最後の麦わら(某マンガの話ではない)
英語にこんな表現があります。
The last straw breaks the camel’s back.
最後の麦わらが、ラクダの背骨を折る
が直訳。
これ、
ギリギリのところまで重い荷物を載せられたラクダは、麦わら一本でも載せられたらそこで潰れてしまう、つまり、
我慢の限界
ということ。
最初の文だけ取って
That’s the last straw!
(もーガマンの限界!!!)
と言うのをときどーき見かけます。
英語の先生でもあるのでお役立ち情報(?)で入れてみました。
軽い(中がつまっていない)麦わら一本ですら、ダメ押しになってしまうこともあるんです。
つい先日、前途有望な俳優さんが亡くなりました。
原因はわかりません。憶測は飛び交っているけれど、誰も俳優さんその人ではないから、彼がなぜ自死を選んだのか、正確に理解することは不可能でしょう。
「死んだ方がマシ」と思ってしまうことなんて、人間やってれば一生に一度くらいは誰にでもある……のではないかと思います。私にもありましたし。

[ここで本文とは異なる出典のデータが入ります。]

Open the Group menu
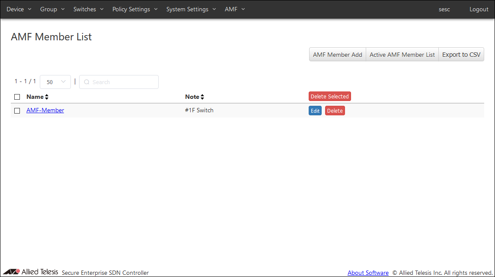This screenshot has width=495, height=277. (52, 9)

ただ、実行するのは別問題。どんな死に方を選んだとしても、自分から命を絶つのって、すごく勇気が要ります。
人間が命を絶ちたいと思うキッカケで一番大きいのは
▼健康
▼金
▼人間関係
の三つなのだそうです。
病気で苦しい、借金で首が回らない、周囲とうまくいかない、あるいはいじめられている……だから、みずから命を終える選択をしてしまう。
私が死にたい……と思ったのは、会社員時代先輩方からきつく当たられた(かなりマイルドな表現・笑)時でした。でも、その時ふと思ったんです。

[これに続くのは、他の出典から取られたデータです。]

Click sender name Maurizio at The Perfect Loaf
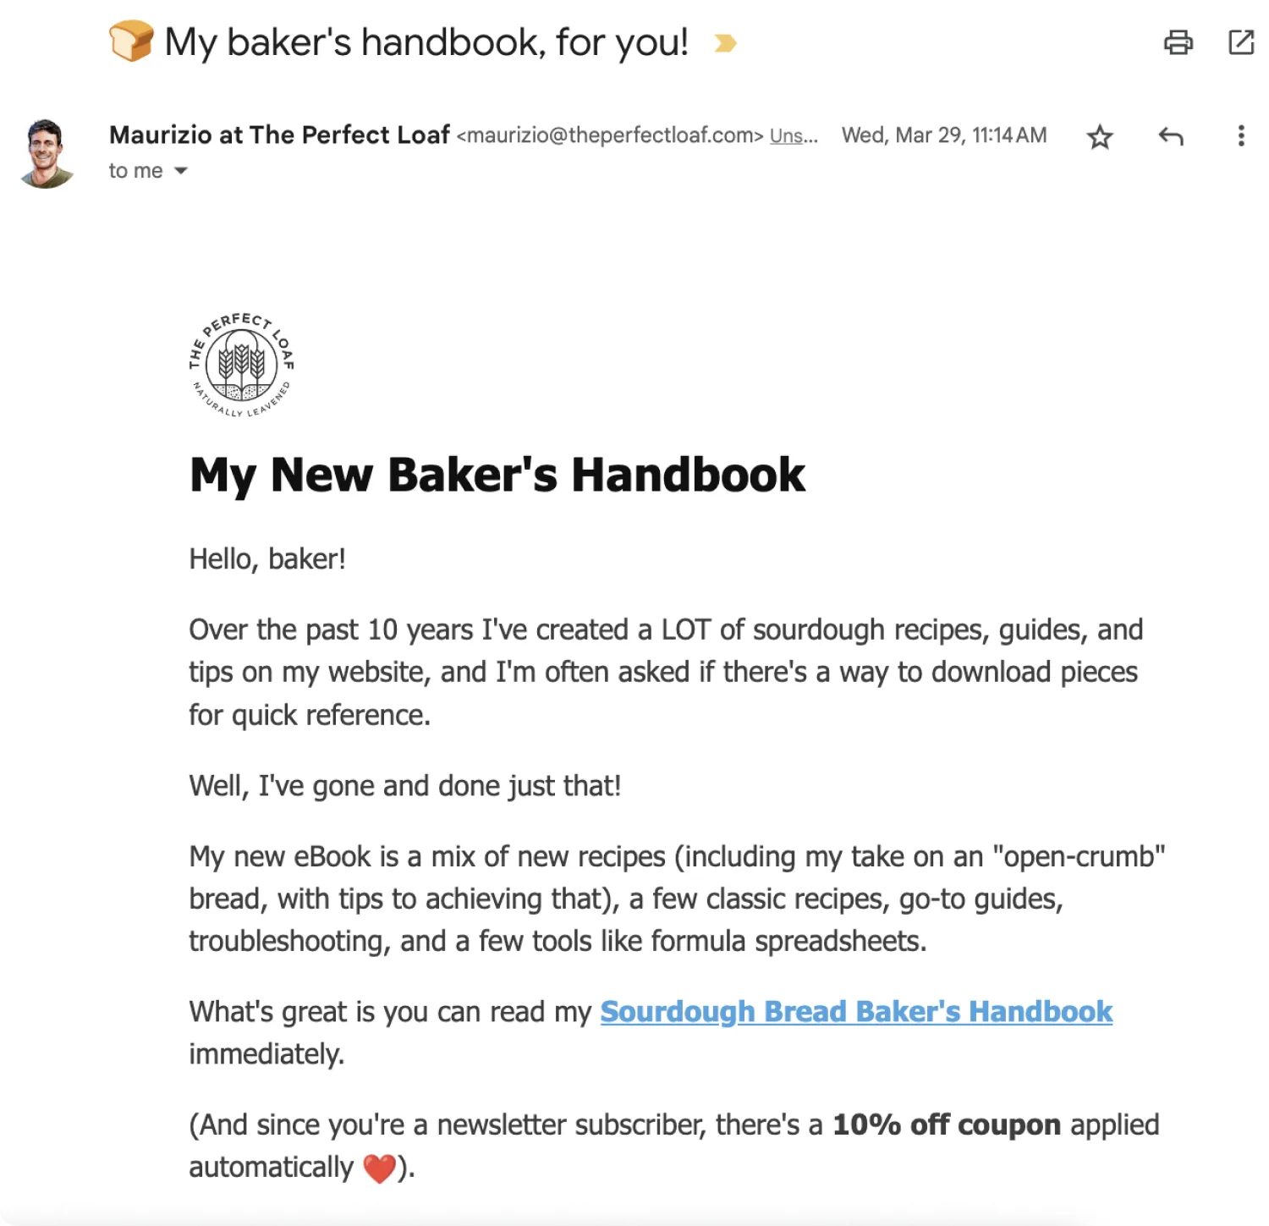Image resolution: width=1269 pixels, height=1226 pixels. click(x=279, y=135)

「なんで、私が死んでコイツらがのうのうと生き残るんだ?
むしろ死ぬくらいのバチが当たるべきなのはコイツらじゃないのか?」
って。
正直、あの時こう思わなければ、会社の屋上から飛び降りていたかもしれません。
で、バカバカしくなって、かなり辛かったけれど、当時は選択肢なんてなかったので毎日会社に行きました。ストレスで免疫力は下がりまくり、ずっと風邪が治らなくて喘息みたいな咳が止まらなかったけれど休めませんでした。上司はクソの役にも立たなかった。でも、同僚のお兄さんや優しいお姉さんが救いの手を差し伸べてくれました。
今その人たちがどうしているかは知りません(救ってくれた人たちの顔と名前はバッチリ覚えてますよ!)。顔も名前も、もうおぼろげで、道ですれ違ってもたぶんわからないでしょうね。幸せになっていようが不幸になっていようがどうでもいいし興味もないです。因果応報で、自分がやったことはいつか自分か、自分の大事な人に返る、それだけのこと。
しょせん、その程度の関わりの人です。
そんな人たちのために、自分の貴重な人生のうち、何パーセントかを割くなんて、本当にムダ。 まして、そんな人たちのために自分の心を痛めるなんて、モッタイナイ以外のなにものでもありません。

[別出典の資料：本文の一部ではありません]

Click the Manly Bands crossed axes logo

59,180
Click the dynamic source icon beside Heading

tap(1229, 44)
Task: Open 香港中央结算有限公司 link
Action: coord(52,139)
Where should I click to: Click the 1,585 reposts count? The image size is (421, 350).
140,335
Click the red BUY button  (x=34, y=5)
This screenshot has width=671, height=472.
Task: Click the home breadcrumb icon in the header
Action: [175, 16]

とはいえ、だから死ぬな、と言うのは短絡的だと私は思います。
会社を休んじゃえばよかったのに、と今なら思えますが、当時はそんなこと考えもつかなかったです。それくらい追いつめられるし、精神的に余裕がないと視野が狭くなるんです。
そんな人に、いくら「ムダ」「モッタイナイ」と言ったところでどうしようもないんです。だって当事者は本当に傷ついているし、ムダだろうがモッタイナかろうが、痛いものは痛いんですよ。
そして、顔や名前は忘れても、言われた言葉やその時にどんなに心が痛かったかなんていう感覚は、ずっと鮮明なままなんです。
死ねば楽になるんじゃないか、っていう黒い誘惑は私にも常にありますよ。
だからといって実行する確率はゼロですけどね。
この世でお役に立てず、やるべきことを残して死んでしまったら、生まれ変わった時に人間になれる、しかも恵まれた環境に生まれてこられる確率はダダ下がりになります(この辺は精神論というか、宗教観だから賛否両論あると思いますが、私は輪廻転生を信じているので)。虫や動物に転生したら、善根を積むことすらできない。
そんなのはイ・ヤ・ダ!!!
話は逸れましたが、何が言いたいかというと、死って、意外と自分の身近なところにあるものですよってこと。
他人の心の中は神様以外見ることはできません。
どれだけ精神的に重い荷物を負っているか、外側からは判断できないんです。
ラクダは、最後の麦わら一本で体を支える一番大切な背骨を折ってしまいました。
けれど、ラクダが崩れた原因は麦わらだけではないんです。それまでずっと背に乗せられ続けた荷物の一つひとつが、要因の一つひとつなんです。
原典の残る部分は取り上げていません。